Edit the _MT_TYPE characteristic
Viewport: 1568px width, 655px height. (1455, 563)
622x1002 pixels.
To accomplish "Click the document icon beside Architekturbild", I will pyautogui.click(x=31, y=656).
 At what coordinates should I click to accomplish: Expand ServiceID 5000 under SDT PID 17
:::::
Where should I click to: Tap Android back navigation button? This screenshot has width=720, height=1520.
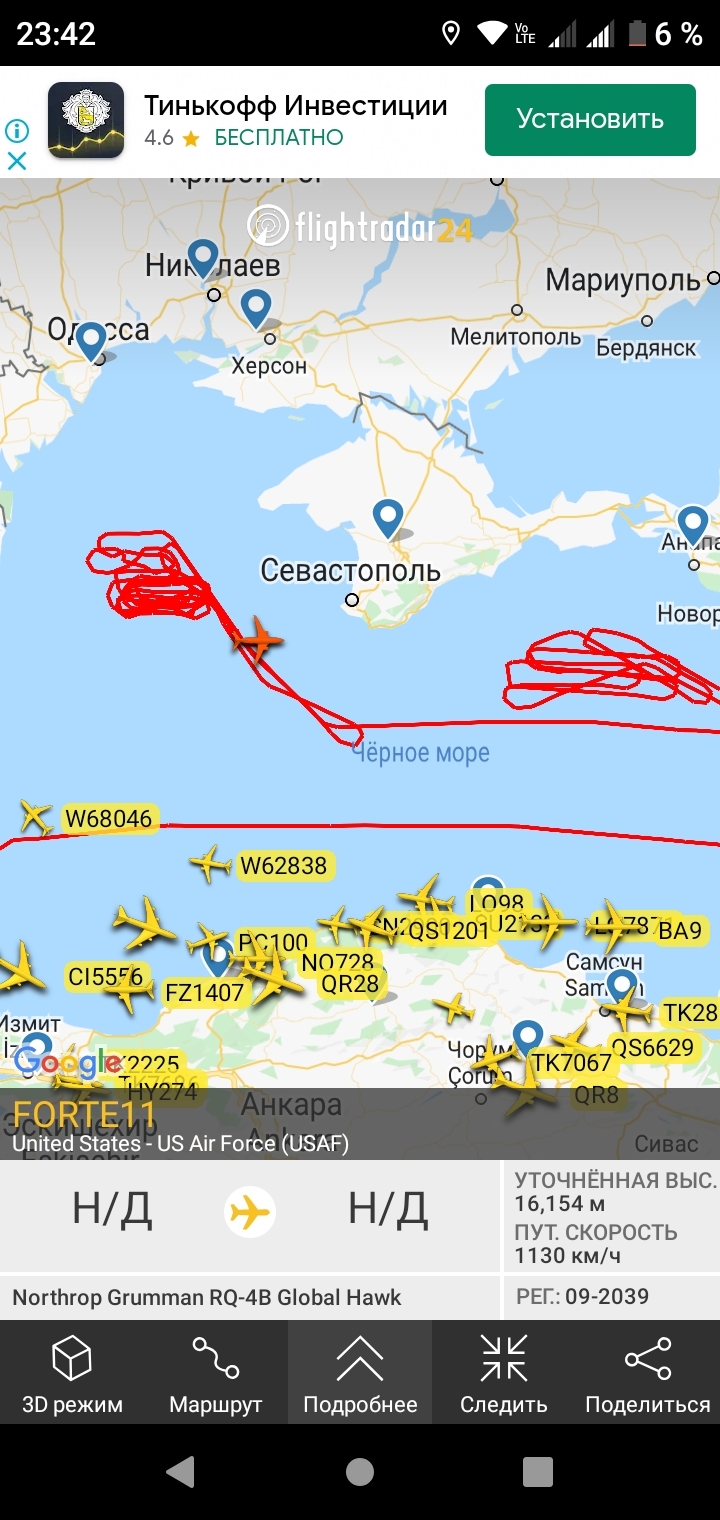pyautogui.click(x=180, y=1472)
:::::
=== Work to complete ===
What you give back must be the stretch above, starting at the line with "Edit the _MT_TYPE characteristic" and ending at the line with "At what coordinates", copied exactly.

=== Answer below ===
Edit the _MT_TYPE characteristic
Viewport: 1568px width, 655px height. (1455, 563)
622x1002 pixels.
To accomplish "Click the document icon beside Architekturbild", I will pyautogui.click(x=31, y=656).
 At what coordinates should I click to accomplish: Expand ServiceID 5000 under SDT PID 17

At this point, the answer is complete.